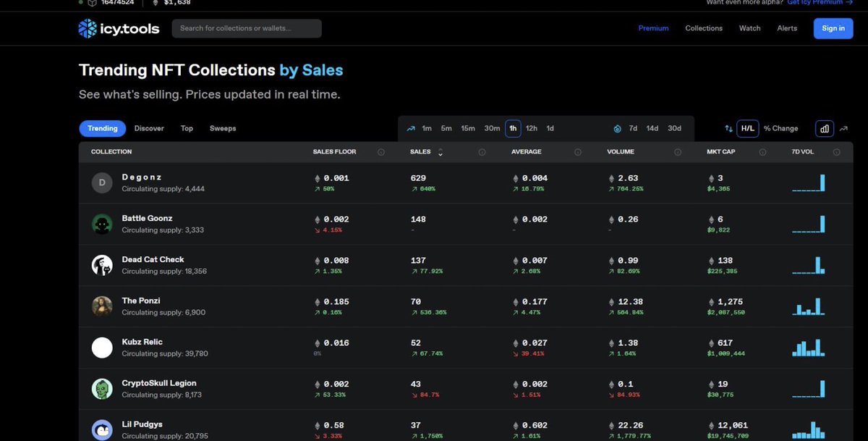Click the info icon beside Volume header
868x441 pixels.
pyautogui.click(x=678, y=152)
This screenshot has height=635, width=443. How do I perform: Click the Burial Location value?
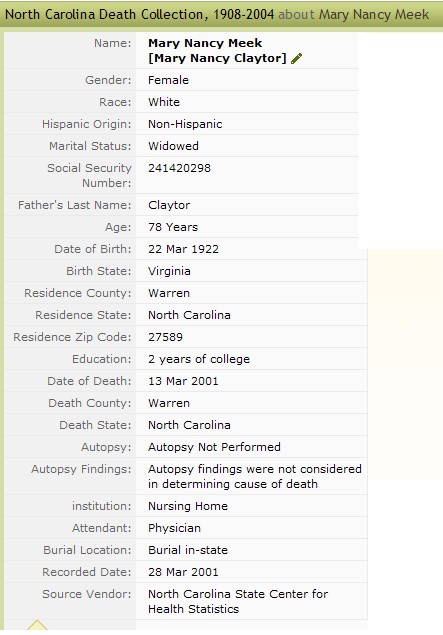pos(188,550)
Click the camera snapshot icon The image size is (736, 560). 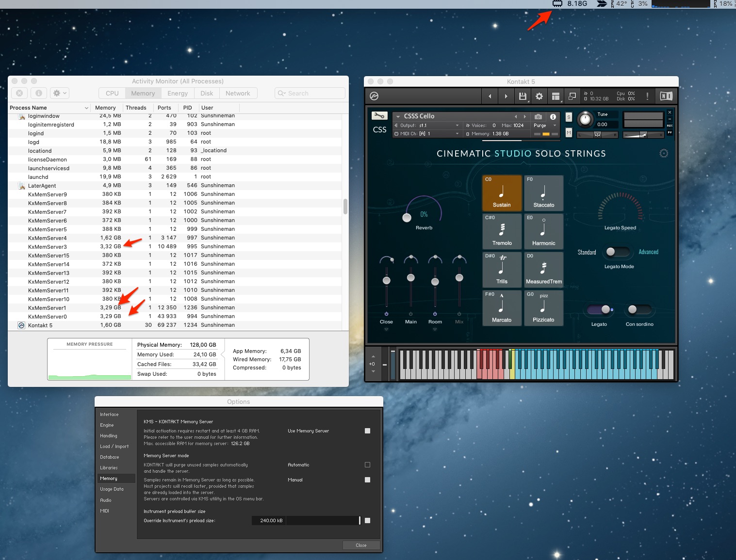point(538,116)
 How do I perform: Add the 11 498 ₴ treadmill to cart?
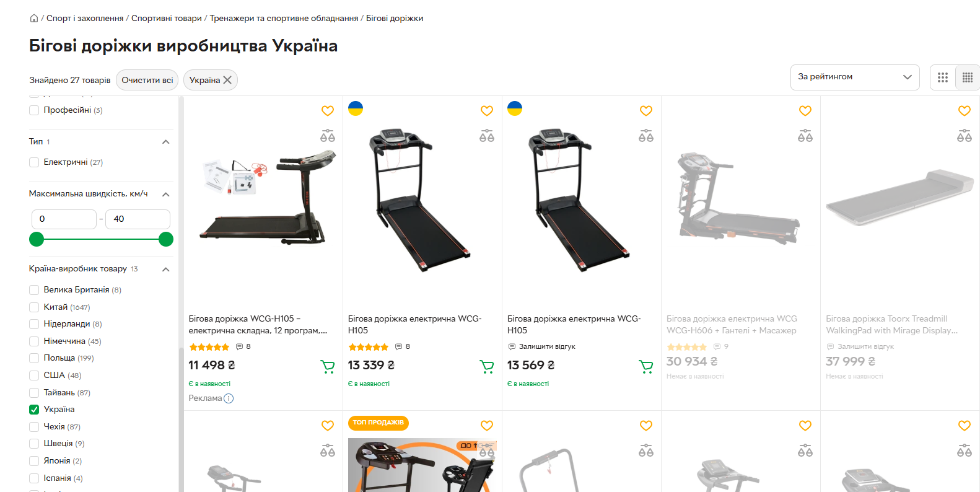328,367
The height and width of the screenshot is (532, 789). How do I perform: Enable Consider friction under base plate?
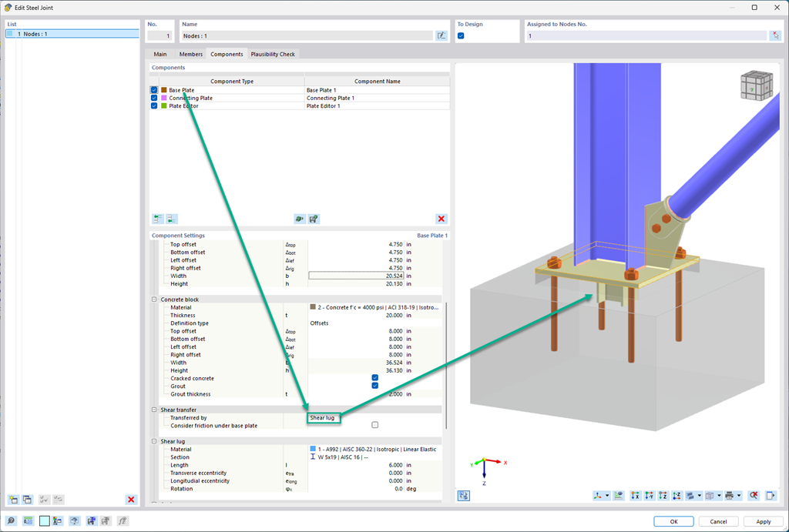[375, 425]
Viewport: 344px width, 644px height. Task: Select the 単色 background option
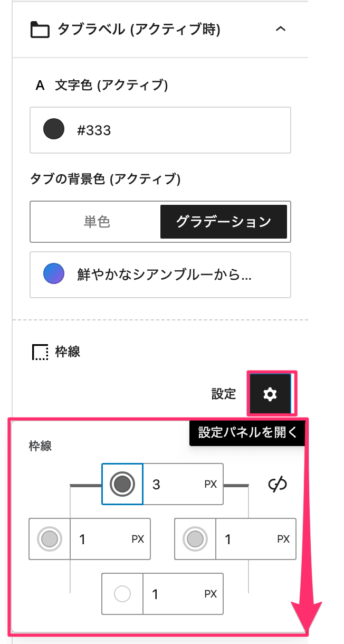(x=97, y=221)
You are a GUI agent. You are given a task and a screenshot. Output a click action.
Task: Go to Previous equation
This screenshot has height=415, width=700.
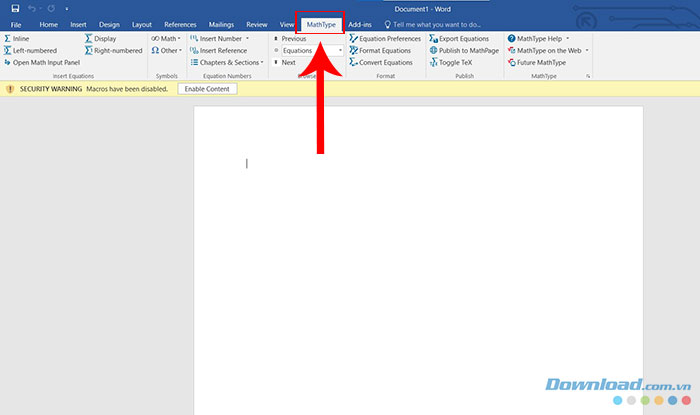(x=293, y=38)
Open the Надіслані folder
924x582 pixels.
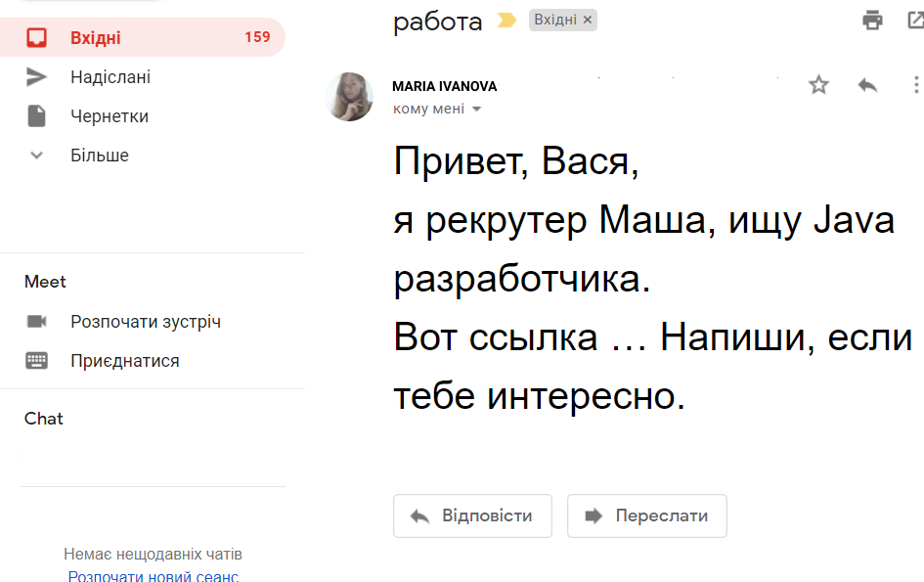click(x=110, y=77)
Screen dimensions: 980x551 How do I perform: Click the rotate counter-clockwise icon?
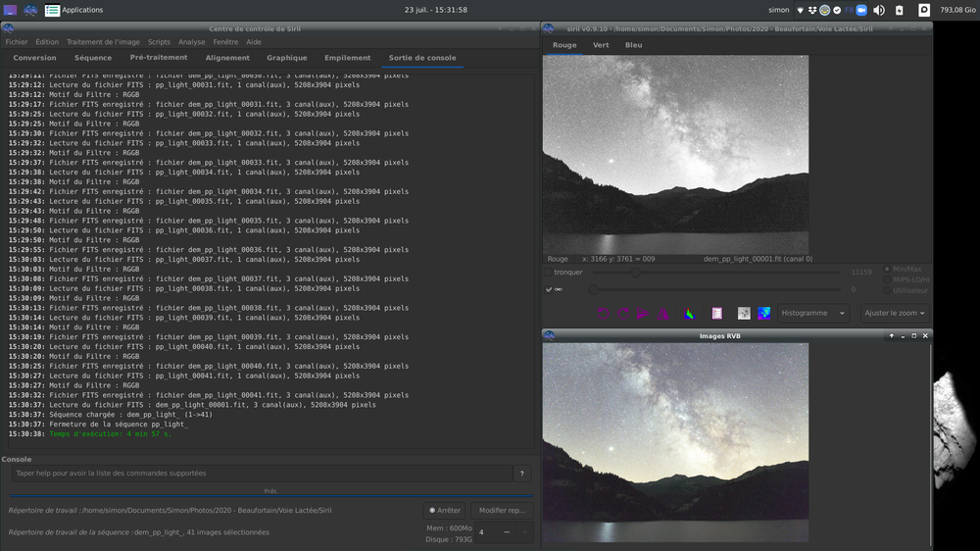coord(603,314)
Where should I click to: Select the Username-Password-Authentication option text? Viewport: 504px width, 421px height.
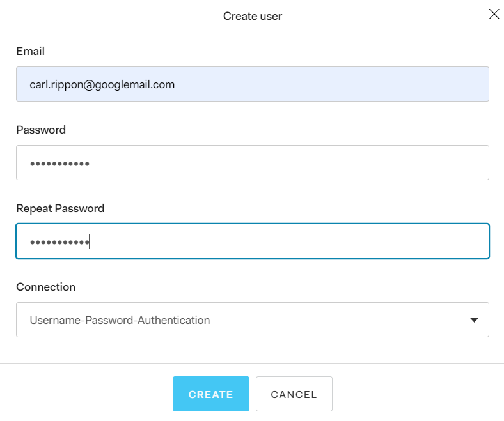pyautogui.click(x=120, y=320)
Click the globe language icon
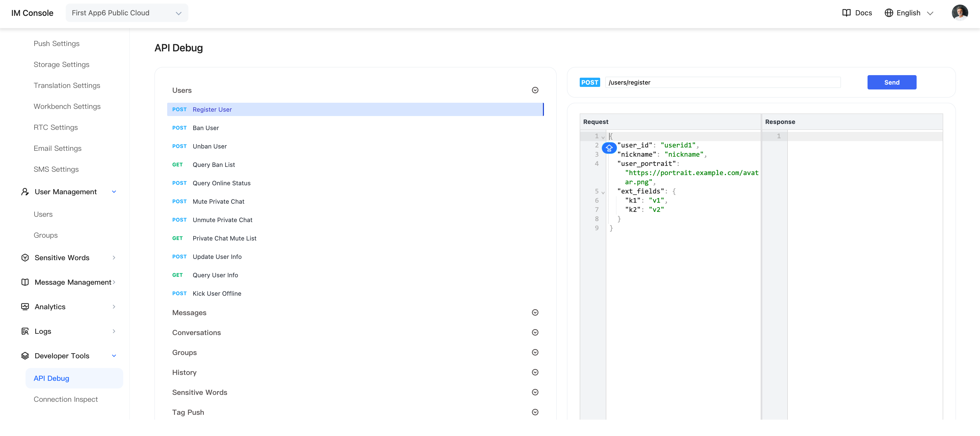The width and height of the screenshot is (980, 436). (889, 13)
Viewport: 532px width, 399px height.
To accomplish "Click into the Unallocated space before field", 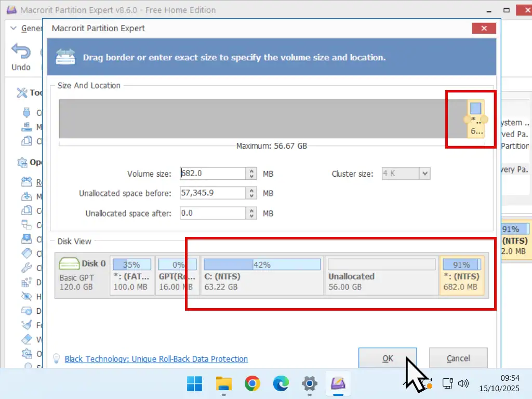I will click(x=212, y=193).
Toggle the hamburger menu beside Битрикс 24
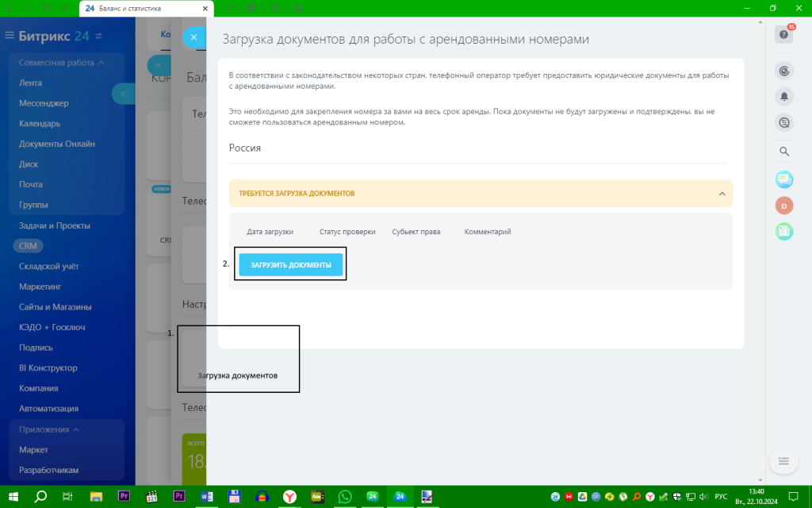 tap(10, 36)
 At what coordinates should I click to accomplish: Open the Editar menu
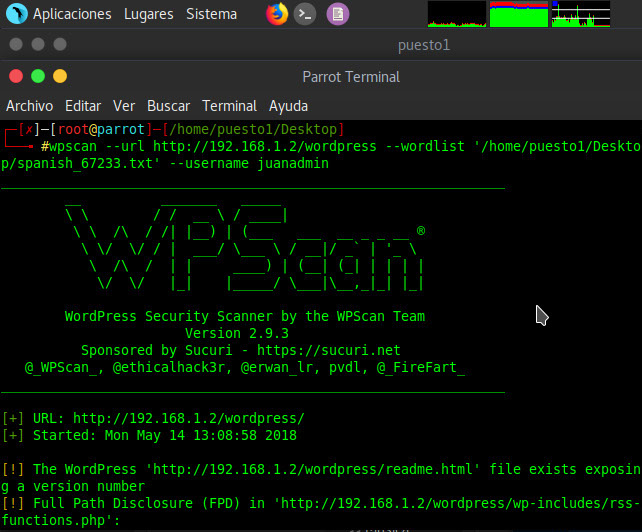[83, 106]
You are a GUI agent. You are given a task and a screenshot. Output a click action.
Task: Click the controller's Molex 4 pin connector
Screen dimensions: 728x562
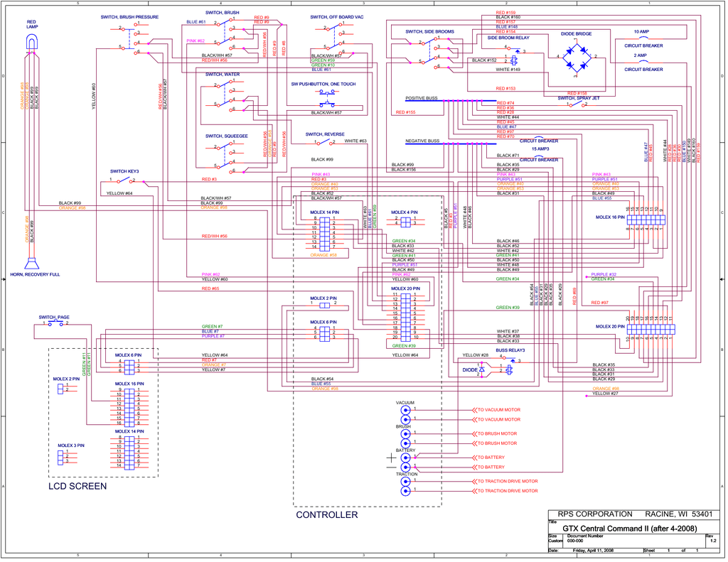click(405, 222)
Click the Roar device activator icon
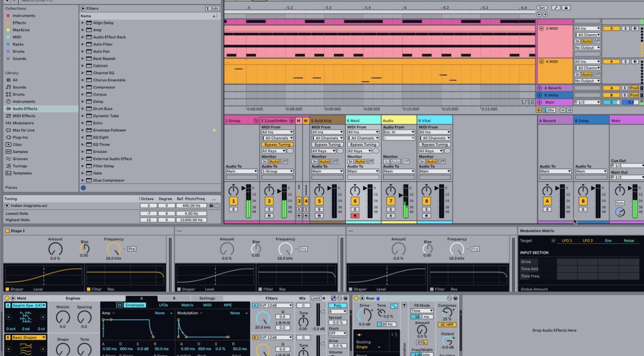 pos(356,298)
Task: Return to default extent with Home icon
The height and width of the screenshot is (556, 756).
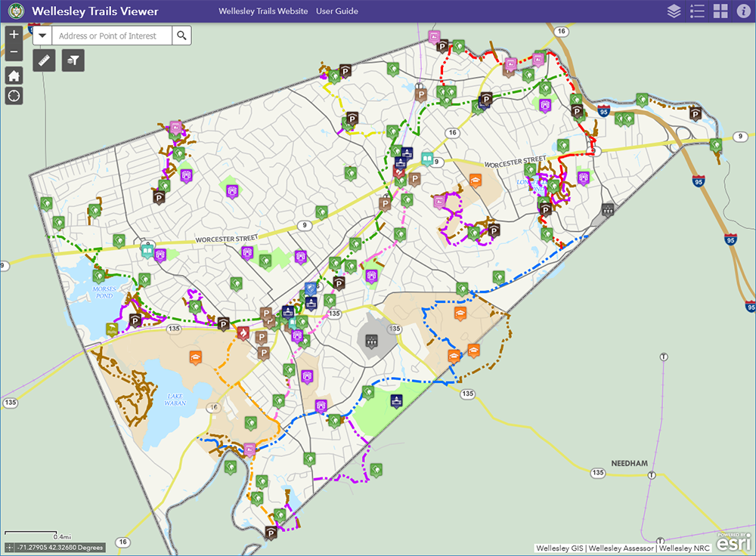Action: (x=13, y=75)
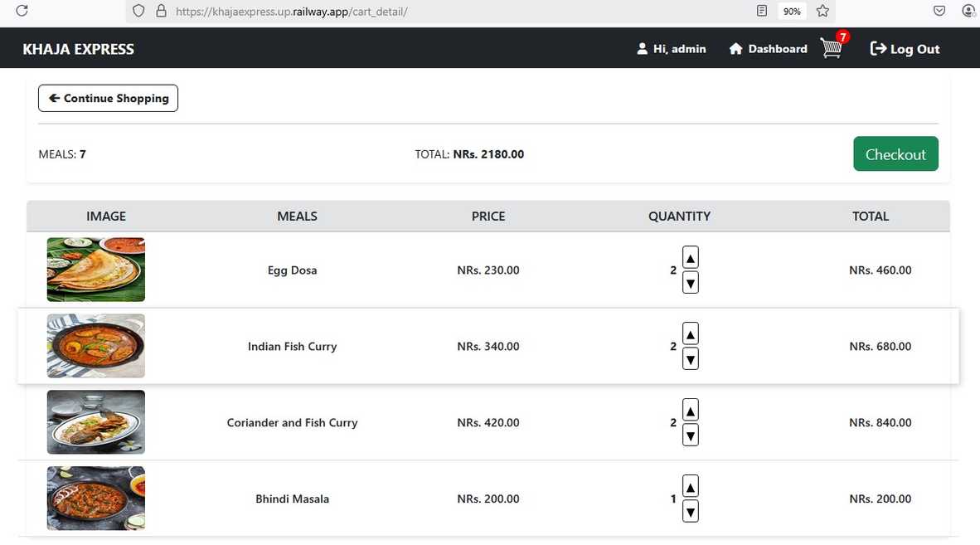Increase Coriander and Fish Curry quantity

pos(690,410)
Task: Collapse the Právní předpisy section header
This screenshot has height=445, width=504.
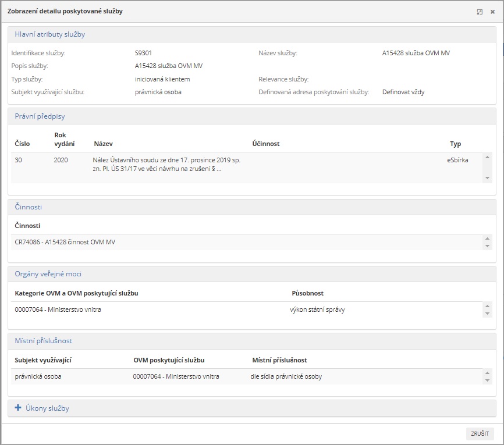Action: tap(40, 116)
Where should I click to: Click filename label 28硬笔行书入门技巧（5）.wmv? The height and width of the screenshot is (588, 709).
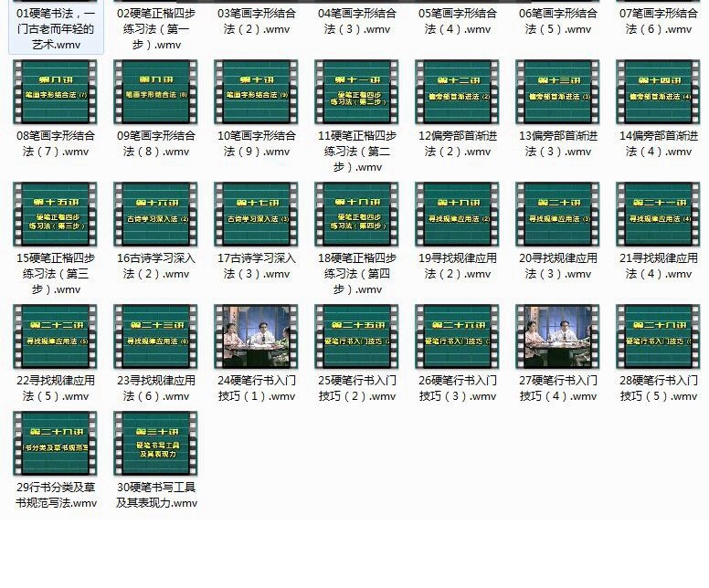coord(658,388)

---

Work order: Exactly as written, reproduce the lines from the one containing "Task: Click the" through the last line of the entries above, and leave every picture out.

Task answer:
Task: Click the controller's Molex 4 pin connector
Screen dimensions: 728x562
click(405, 222)
Click the Roar device activator icon
 pos(356,298)
Task: Return to default extent with Home icon
The height and width of the screenshot is (556, 756).
Action: (x=13, y=75)
Increase Coriander and Fish Curry quantity

pos(690,410)
Task: Collapse the Právní předpisy section header
This screenshot has height=445, width=504.
Action: tap(40, 116)
Where should I click to: Click filename label 28硬笔行书入门技巧（5）.wmv? The height and width of the screenshot is (588, 709).
coord(658,388)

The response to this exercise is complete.